I have started work. I’m based in a barn like building with no windows but, thanks to a local NGO, a fan that turns furiously, transforming the sauna into a fan oven. As I type there is a small river of sweat travelling down my back (not a pretty picture, but an accurate and frequent one). It’s going slowly… because of the heat… because of the postconflict status, because of many of the issues going on here to do with funding and because a large scale improvement project is about to begin. Many people have told me to be patient, and watch, and listen, and so that’s what I’m doing. I have visited one primary health care centre and also the sick kids hospital and it was very hard to see images that I’ve only ever seen on TV right there in reality. There is a huge externally funded capacity building programme commencing which I probably won’t write lots about, so I’m watching to see how that will unfold. Already it’s been interesting watching the dynamic of my work colleagues and some of those staff, especially as I try to work out how I fit in this organisation as it’s 12th member of staff.

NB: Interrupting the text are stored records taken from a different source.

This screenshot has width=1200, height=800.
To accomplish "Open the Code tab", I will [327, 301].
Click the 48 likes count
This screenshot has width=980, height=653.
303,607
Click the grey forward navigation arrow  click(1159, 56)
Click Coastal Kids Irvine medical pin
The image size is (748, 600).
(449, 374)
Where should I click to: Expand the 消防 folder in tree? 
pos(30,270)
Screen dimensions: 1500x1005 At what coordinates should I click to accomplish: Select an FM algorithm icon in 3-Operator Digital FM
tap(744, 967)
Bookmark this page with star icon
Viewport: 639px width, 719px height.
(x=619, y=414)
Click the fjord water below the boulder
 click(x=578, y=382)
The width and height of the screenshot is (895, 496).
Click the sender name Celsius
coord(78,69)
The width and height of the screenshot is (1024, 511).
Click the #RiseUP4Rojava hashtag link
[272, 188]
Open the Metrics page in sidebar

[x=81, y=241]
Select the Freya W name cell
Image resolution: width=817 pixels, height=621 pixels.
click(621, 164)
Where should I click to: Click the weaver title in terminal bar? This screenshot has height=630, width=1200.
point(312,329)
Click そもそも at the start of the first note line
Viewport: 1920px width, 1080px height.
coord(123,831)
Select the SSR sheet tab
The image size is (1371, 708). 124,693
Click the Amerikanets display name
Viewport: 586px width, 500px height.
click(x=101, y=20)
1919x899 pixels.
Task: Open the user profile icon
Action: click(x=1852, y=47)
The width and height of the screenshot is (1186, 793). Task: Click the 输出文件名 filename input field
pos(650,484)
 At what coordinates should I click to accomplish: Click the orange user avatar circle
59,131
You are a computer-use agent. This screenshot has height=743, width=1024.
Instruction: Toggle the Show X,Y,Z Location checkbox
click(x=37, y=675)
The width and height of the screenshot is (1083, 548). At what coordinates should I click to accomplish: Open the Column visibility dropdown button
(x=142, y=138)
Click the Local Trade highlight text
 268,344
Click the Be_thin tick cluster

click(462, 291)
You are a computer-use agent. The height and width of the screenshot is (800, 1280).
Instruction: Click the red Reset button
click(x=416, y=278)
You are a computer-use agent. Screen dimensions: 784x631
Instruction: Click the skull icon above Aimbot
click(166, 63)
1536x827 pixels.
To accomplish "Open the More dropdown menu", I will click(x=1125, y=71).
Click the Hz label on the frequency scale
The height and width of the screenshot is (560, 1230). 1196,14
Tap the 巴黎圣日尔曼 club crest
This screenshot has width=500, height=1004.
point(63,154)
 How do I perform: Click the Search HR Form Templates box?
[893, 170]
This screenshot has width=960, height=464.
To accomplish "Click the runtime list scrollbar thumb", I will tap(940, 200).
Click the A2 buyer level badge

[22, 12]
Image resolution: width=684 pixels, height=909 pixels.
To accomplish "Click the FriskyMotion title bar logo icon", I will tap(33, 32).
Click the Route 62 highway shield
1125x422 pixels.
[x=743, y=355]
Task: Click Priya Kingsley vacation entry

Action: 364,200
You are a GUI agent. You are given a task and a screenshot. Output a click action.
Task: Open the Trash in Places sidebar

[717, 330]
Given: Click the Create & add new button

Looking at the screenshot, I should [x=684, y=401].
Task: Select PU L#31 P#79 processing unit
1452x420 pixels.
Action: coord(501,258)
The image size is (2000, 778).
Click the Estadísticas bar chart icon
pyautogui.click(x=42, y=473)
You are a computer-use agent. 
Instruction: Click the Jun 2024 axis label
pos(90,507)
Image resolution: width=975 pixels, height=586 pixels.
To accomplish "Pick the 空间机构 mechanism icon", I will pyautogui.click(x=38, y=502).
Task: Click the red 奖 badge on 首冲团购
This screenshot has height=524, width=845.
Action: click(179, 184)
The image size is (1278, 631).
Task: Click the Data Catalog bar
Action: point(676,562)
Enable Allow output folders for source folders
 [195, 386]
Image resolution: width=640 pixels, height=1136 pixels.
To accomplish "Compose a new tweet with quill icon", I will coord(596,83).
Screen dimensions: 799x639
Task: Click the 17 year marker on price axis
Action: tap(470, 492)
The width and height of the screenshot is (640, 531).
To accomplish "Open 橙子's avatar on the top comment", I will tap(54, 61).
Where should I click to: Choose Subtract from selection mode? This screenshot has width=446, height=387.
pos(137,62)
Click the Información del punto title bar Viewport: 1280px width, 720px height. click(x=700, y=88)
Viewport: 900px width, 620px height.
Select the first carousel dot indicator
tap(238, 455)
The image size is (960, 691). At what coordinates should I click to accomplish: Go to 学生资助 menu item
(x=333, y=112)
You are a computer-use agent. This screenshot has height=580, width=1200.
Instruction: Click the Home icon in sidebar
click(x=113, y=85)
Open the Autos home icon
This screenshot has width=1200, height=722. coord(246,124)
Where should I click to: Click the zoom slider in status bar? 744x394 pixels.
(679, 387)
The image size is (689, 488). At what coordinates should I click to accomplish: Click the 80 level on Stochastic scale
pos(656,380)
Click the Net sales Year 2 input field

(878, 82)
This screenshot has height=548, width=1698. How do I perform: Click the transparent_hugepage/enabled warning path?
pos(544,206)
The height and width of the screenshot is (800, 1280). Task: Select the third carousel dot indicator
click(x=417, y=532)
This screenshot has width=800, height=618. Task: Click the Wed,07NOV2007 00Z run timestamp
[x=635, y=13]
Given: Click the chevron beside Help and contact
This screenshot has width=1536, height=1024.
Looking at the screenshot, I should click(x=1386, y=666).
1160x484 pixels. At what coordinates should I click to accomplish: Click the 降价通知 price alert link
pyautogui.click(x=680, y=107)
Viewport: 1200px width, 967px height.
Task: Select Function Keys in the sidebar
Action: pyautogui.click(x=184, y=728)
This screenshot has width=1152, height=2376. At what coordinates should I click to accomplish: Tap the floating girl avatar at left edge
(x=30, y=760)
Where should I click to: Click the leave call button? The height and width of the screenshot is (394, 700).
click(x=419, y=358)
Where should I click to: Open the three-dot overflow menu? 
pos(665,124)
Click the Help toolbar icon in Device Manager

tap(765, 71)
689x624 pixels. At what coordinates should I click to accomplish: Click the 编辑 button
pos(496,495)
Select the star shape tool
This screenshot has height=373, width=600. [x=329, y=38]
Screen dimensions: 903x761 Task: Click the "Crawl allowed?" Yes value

At lunch some of my colleagues sit quietly because they can’t afford food. A colleague of mine has virtually no money but has been bringing me bread and bananas and I have been returning the favour. Humbling stuff indeed. I have so many questions, and people have been kind at answering them, however I think it will take me a lifetime to grasp the complexity of the history of this place, nevermind the pain and suffering experienced by so many. As I sat at a little tea shack run by a new friend on Saturday morning (having cycled to the market for a cabbage!) a local man offered to lend me a book on the history of Sudan. He wrapped it, drove over to the tea shack and left it for me. This is the type of kindness I have experienced over and over. The tea lady at work is delighted with my very slowly growing Juba Arabic vocabulary and insists on speaking to me at length and at speed, gesticulating wildly. She has invited me to come to her house for Kisra and beans.
It is good to be here. I am a youngster in this context, but absorbing it all like a sponge (which is a rather fitting description of my shirt and skirt right now).